Accreditation of healthcare managers would enhance patient care and safety
This is my last message as President of HMI. As my three year term draws to a close it is timely to reflect as to where we now stand as a body of health service managers. A recurring theme over these past few years has been the need to put in place a formal programme, properly accredited, of management and leadership development for health service managers at various levels. This would underpin a professionalism of health service management and enable managers to proclaim status and professional authority, properly accredited to international standards and on a par with our professional colleagues.
Most importantly of all, it is the safest place for health service managers to be. As a properly accredited member of our own profession and with our very own Institute bestowing the status and benefits of membership while at the same time being the ultimate custodian of what it takes and means to be a member of such a body. Our patients deserve no less.
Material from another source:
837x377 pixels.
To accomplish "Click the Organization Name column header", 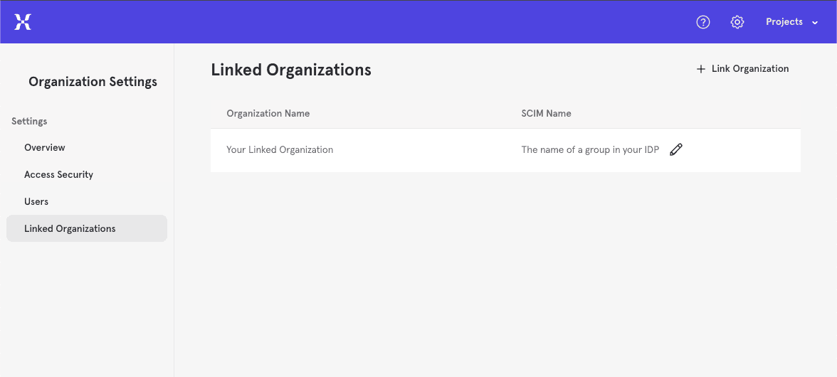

While it is fair to say that some tentative efforts are in place to progress this, namely a leadership development programme to fast track potential senior managers, it is not sufficient in scale, scope or definition to achieve the permeation required. Neither is it sufficient to achieve the assurances required in a time of historic and complex change.
In this regard the Report of the Mid Staffordshire NHS Foundation Trust is startling and salutary in its recommendations. Recommendation No. 214 in Chapter 24 states:
“A Leadership staff college or training system should be created to provide common professional training in management and leadership to potential senior staff; promote healthcare leadership and management as a profession; administer an accreditation scheme to enhance eligibility for consideration for such roles; promote and research best leadership practice in healthcare”.
Surely it is time to move beyond the rhetoric and do what is right for managers and for patients.